# Excerpted data:
Content starts

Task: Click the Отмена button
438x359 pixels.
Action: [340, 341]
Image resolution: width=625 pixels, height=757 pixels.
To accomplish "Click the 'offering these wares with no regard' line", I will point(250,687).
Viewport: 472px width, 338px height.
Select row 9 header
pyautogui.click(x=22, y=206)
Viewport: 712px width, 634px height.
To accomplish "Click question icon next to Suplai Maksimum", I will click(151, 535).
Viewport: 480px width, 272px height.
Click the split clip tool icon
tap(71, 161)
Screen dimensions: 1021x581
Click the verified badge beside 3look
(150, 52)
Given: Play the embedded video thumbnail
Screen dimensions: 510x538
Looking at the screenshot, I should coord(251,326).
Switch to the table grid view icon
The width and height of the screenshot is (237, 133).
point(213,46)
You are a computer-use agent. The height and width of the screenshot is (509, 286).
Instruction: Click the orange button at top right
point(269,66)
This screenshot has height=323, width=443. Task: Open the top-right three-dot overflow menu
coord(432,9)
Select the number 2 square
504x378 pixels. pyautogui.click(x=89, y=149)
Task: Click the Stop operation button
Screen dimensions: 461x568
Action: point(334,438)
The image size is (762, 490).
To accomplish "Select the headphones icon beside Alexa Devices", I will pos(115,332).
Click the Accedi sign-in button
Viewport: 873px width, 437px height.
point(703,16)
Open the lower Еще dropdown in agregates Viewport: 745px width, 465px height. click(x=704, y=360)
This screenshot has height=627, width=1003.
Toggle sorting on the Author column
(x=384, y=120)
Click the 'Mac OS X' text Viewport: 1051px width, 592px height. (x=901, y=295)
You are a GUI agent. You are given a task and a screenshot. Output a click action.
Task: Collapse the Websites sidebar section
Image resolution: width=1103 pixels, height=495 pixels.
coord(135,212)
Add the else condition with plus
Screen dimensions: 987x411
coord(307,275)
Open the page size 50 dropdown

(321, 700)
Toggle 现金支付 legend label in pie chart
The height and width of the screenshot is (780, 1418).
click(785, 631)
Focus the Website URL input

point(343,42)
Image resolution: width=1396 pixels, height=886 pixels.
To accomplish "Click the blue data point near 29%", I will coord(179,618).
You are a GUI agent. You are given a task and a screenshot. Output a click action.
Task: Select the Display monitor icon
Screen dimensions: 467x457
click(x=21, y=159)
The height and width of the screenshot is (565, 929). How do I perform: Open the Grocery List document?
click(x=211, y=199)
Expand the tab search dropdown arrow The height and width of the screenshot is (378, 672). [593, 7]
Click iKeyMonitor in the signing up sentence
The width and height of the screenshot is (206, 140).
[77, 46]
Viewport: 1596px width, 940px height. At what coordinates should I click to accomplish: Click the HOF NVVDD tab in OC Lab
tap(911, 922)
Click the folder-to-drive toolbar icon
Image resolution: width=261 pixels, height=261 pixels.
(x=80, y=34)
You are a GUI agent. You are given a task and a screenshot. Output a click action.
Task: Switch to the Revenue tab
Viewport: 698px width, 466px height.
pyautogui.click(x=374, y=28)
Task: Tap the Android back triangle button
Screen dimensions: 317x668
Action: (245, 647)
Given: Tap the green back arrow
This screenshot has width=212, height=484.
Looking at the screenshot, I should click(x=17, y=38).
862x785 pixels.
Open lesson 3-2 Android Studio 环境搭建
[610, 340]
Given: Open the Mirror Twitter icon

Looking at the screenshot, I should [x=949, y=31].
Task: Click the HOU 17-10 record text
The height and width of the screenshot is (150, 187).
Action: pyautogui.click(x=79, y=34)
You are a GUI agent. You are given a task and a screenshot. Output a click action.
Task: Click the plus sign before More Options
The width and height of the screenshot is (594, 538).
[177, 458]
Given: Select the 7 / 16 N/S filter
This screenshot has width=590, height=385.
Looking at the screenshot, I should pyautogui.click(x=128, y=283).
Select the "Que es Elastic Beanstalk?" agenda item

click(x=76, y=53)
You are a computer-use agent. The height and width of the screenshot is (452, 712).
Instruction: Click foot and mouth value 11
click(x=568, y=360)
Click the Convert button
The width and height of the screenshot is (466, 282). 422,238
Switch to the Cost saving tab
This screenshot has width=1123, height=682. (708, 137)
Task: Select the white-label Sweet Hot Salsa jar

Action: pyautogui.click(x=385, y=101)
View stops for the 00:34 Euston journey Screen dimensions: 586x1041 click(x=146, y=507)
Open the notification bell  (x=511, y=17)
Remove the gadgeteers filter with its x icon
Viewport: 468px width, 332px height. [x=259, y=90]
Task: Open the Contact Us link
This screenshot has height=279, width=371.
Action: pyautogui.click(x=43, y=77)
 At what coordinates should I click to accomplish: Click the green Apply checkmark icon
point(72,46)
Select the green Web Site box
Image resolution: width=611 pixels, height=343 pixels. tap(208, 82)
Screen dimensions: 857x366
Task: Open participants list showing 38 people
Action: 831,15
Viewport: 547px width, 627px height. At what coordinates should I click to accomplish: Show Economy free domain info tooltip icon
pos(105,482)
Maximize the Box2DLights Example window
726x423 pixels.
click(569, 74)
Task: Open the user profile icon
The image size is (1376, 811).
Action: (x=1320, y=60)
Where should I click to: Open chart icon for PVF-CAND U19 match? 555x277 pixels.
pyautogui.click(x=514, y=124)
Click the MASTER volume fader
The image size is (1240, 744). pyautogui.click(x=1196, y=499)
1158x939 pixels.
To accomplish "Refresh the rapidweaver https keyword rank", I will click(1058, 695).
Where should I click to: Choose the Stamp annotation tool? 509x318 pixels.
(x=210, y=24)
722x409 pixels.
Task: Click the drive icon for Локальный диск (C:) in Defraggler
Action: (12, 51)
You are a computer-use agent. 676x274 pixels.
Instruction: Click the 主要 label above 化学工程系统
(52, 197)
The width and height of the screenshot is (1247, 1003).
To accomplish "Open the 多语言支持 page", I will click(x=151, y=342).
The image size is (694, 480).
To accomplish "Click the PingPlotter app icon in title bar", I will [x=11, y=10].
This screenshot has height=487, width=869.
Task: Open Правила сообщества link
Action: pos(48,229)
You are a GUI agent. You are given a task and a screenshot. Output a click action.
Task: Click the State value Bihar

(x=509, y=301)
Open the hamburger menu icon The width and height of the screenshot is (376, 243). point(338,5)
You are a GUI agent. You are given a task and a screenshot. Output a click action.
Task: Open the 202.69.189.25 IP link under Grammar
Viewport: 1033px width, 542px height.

Content ends

# Task instructions:
Tell how many lines of the data above include the string "arrow", with no other text in the answer.

# Your response:
2